-------- 提示文
私は、必要が無ければ神経をとるという選択は致しません。
神経をとることの利点は、それ以後の処置に対してその都度患者さんに苦痛を与えないということだろうと思います。
削る・型を採る・
補綴物の調整・装着・装着後の温熱刺激等々、神経があれば歯髄反応として患者さんは苦痛を訴えます。
処置のたびに
麻酔が必要な場合もあります。
しかし、神経をとれば歯は死んでしまいます。死んだ歯は細菌の侵入に対して抵抗が著しく落ちます。
削った部分を過不足なく正確な型を採り、模型を作り、歯科技工士さんがその模型上でぴったり合わせて被覆できたとしても、お口の中に装着する時、削った部分が100%適合していればよいのですが、必ずしもそうなるわけではありません。
臨床上、妥協しなければいけない不正確さも存在します。
失活歯の場合は、その部分からの細菌の侵入に対する抵抗が落ちますので、
二次齲蝕の可能性が高くなると考えるからです。
また、歯そのものの強度も弱くなるでしょう。
それでも、装着後の口腔清掃をしっかりして、
二次齲蝕に対しての管理をしっかりすれば大丈夫だと考える先生もおられるかもしれません。
装着後も、熱いもの・冷たいものを食しても苦痛が全くない方が良いと思われる先生もおられるかもしれません。
勿論、土台となる歯の
虫歯が最初から深い場合は、どこまで
虫歯に対して充分な対応ができているか不安な場合は、最初から神経をとってから処置したほうが安心できる場合もありますが。
----------------
-------- データ抜粋
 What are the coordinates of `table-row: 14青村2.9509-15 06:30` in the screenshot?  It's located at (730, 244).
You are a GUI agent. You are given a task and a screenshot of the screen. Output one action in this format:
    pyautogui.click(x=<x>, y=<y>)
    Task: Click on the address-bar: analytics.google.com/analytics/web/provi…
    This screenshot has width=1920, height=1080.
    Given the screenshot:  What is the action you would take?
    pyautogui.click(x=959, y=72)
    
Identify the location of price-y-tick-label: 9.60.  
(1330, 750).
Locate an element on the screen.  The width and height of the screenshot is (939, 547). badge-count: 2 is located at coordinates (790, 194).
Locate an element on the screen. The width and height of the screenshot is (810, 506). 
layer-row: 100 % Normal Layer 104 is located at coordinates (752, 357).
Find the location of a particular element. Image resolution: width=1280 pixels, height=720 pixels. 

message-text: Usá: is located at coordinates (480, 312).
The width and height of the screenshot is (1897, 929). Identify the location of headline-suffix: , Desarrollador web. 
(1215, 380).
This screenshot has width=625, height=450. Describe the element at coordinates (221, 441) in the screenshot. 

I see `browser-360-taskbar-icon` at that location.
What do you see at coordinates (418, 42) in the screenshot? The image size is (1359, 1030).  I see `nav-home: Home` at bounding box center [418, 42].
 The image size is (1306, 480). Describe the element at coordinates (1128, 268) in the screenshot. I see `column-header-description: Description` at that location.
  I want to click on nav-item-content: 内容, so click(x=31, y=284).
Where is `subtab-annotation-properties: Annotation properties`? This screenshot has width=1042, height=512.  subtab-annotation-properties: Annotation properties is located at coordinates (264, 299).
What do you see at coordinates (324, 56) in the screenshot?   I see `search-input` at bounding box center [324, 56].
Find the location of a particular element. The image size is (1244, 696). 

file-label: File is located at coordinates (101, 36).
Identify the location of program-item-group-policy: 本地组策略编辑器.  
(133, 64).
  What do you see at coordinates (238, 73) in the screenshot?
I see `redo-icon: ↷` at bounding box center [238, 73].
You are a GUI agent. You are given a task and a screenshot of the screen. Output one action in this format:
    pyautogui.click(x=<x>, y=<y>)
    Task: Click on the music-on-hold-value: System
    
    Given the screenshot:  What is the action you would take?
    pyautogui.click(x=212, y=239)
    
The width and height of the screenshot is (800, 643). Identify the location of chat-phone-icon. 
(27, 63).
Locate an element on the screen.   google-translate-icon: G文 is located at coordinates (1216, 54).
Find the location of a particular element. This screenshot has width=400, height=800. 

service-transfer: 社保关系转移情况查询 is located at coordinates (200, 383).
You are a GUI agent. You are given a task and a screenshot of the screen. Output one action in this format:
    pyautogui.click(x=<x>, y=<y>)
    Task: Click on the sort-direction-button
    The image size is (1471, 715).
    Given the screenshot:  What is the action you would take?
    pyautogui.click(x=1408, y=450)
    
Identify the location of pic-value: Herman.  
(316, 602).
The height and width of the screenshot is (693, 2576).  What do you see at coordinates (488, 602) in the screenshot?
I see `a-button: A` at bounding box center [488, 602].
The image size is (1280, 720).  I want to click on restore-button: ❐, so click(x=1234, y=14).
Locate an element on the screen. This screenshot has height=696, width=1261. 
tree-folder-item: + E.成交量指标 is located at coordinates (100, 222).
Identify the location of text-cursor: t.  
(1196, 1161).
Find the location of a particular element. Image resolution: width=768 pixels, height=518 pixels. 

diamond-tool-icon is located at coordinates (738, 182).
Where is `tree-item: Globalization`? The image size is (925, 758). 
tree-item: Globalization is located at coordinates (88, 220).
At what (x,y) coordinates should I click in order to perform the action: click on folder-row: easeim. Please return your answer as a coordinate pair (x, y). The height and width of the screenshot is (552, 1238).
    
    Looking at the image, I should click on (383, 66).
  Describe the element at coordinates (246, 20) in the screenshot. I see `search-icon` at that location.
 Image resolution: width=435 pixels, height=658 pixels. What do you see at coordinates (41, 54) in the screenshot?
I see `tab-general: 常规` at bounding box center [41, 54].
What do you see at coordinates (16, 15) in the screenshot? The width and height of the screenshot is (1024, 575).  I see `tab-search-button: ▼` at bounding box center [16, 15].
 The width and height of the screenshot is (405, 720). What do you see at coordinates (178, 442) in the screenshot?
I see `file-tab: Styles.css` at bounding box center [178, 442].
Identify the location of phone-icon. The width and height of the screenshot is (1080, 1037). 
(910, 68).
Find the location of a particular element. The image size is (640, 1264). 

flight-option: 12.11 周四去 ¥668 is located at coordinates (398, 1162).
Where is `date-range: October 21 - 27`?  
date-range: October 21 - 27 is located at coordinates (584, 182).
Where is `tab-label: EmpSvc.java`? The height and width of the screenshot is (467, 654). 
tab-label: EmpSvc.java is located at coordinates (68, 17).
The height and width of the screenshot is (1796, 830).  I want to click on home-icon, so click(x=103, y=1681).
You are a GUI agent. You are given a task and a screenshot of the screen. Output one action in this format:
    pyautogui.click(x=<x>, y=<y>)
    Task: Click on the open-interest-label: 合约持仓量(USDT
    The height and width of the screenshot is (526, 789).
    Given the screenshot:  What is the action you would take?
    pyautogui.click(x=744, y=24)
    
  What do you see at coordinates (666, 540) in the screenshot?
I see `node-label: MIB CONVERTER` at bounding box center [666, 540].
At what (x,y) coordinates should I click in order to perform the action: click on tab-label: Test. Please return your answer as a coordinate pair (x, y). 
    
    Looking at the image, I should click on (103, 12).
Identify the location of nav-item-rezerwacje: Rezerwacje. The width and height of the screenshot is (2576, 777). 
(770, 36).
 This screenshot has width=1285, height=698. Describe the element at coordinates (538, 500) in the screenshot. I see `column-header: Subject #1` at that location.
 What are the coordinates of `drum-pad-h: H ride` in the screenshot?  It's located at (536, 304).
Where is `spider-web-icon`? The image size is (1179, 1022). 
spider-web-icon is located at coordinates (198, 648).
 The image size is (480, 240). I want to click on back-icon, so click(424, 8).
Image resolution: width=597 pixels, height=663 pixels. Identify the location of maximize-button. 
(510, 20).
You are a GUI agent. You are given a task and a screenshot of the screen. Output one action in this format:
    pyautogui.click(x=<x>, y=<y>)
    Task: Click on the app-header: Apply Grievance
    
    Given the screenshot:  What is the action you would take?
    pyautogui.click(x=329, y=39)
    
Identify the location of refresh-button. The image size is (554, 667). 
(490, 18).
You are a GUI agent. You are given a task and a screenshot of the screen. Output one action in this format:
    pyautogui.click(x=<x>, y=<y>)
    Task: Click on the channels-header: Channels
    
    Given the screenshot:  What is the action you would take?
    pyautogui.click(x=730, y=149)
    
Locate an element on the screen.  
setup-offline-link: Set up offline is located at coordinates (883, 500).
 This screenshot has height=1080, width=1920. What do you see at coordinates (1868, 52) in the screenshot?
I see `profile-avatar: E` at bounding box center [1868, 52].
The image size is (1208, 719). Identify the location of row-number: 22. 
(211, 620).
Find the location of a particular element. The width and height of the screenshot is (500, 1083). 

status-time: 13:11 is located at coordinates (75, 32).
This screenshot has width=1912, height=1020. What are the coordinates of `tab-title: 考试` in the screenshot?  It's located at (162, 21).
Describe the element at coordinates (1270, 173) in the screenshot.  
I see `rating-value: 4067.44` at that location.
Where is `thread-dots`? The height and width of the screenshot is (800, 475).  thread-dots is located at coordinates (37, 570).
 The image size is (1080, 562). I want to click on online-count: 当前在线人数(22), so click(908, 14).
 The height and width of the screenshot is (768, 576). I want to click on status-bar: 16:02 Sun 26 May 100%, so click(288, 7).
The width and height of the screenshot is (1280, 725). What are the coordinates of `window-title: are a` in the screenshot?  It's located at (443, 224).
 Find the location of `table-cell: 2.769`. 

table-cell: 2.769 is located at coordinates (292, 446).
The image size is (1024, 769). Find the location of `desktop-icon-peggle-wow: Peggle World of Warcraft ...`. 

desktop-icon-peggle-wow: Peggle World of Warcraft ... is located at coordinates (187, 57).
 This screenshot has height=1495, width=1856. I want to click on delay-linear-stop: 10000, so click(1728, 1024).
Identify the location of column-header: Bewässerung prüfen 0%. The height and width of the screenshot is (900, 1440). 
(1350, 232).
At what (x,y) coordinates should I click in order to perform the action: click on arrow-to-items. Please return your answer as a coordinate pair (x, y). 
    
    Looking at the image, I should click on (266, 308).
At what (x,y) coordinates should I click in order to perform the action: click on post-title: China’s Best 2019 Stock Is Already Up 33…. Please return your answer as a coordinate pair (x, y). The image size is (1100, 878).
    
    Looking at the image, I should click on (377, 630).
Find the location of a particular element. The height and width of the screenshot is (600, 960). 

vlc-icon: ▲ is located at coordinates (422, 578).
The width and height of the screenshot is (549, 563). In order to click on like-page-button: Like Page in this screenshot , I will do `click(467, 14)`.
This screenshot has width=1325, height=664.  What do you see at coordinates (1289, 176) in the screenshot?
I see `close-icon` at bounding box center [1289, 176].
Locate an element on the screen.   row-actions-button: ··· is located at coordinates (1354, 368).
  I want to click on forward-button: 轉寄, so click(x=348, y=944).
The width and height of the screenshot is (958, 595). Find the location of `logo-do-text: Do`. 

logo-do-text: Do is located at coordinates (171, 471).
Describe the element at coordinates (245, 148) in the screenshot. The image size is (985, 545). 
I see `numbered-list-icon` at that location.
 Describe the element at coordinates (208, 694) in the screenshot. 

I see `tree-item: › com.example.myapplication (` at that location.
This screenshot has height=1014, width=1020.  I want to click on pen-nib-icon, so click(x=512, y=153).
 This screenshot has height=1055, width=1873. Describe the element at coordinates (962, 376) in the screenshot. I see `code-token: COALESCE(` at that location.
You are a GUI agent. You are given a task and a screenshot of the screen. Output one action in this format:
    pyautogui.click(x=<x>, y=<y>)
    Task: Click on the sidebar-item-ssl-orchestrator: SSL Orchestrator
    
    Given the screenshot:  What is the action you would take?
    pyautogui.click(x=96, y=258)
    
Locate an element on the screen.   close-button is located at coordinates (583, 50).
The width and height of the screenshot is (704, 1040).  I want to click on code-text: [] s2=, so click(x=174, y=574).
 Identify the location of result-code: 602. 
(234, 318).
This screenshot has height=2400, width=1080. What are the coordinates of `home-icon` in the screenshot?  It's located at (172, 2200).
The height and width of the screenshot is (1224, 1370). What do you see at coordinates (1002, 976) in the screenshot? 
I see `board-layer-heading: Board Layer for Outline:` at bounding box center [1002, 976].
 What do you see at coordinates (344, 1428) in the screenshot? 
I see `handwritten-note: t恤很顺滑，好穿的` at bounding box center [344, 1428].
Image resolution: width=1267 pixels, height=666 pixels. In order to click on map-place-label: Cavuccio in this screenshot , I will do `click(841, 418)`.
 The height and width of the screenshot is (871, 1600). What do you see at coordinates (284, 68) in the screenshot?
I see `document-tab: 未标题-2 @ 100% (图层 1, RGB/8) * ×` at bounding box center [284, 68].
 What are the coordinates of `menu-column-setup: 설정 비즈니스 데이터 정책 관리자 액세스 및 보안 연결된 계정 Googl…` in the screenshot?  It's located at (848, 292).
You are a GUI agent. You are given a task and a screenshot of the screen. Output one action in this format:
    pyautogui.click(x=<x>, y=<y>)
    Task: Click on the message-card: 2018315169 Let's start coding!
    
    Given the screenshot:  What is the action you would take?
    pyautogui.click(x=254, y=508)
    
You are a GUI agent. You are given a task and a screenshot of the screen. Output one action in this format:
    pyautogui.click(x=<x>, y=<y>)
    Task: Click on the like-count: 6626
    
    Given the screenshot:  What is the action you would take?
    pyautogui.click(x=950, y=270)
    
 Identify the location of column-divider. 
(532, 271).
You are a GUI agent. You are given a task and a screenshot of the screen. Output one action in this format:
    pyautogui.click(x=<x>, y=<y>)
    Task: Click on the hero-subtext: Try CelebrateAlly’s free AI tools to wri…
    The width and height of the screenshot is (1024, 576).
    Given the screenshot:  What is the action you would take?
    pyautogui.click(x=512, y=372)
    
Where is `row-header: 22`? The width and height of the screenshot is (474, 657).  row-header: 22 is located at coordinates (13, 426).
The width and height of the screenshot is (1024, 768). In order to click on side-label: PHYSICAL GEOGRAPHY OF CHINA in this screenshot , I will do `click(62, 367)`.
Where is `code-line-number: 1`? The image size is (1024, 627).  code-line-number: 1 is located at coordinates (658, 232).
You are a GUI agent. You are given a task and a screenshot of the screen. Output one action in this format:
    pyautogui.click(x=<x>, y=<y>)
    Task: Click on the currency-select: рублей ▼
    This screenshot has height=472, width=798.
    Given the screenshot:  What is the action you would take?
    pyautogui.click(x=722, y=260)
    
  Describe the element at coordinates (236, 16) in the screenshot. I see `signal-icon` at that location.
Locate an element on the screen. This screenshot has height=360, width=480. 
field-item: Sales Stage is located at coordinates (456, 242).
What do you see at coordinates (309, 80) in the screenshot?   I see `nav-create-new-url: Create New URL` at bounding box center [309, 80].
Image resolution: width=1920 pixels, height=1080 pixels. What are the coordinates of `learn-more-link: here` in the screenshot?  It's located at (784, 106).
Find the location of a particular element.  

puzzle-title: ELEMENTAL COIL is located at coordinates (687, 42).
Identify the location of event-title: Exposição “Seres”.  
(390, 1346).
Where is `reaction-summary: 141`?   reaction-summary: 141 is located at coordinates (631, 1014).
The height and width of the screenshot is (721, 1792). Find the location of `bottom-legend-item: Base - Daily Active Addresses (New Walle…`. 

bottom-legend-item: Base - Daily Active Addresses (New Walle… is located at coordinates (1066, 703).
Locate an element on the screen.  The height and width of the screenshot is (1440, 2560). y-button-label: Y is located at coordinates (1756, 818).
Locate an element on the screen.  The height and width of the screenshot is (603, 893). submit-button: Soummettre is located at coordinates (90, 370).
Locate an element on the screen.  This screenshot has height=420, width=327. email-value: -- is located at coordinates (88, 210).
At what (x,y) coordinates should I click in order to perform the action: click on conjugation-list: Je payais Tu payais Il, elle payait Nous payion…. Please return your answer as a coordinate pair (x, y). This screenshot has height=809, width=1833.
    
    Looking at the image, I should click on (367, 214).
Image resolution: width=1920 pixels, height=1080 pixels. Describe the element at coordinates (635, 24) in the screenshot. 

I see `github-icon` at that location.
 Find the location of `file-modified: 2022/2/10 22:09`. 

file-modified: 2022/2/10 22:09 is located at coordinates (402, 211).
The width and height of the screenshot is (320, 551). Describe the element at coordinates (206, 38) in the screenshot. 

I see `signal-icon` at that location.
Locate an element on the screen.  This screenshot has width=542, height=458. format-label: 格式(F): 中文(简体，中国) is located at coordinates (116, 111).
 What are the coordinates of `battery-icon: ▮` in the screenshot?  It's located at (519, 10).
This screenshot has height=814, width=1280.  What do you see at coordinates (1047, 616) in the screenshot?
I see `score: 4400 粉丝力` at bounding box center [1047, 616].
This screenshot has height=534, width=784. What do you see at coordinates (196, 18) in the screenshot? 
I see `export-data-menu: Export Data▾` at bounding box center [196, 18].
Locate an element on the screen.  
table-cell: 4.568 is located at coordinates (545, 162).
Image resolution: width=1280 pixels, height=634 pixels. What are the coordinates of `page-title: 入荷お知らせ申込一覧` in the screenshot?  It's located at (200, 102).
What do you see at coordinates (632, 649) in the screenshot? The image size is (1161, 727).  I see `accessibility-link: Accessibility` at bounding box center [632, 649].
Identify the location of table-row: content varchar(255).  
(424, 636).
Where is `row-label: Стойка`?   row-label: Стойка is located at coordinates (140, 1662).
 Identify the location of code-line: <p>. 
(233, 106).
----------------
課題について: 歯の神経をとることを扱った提示文では、神経をとることの利点を何だと述べていますか。

解答: それ以後の処置に対して、その都度患者さんに苦痛を与えないことです。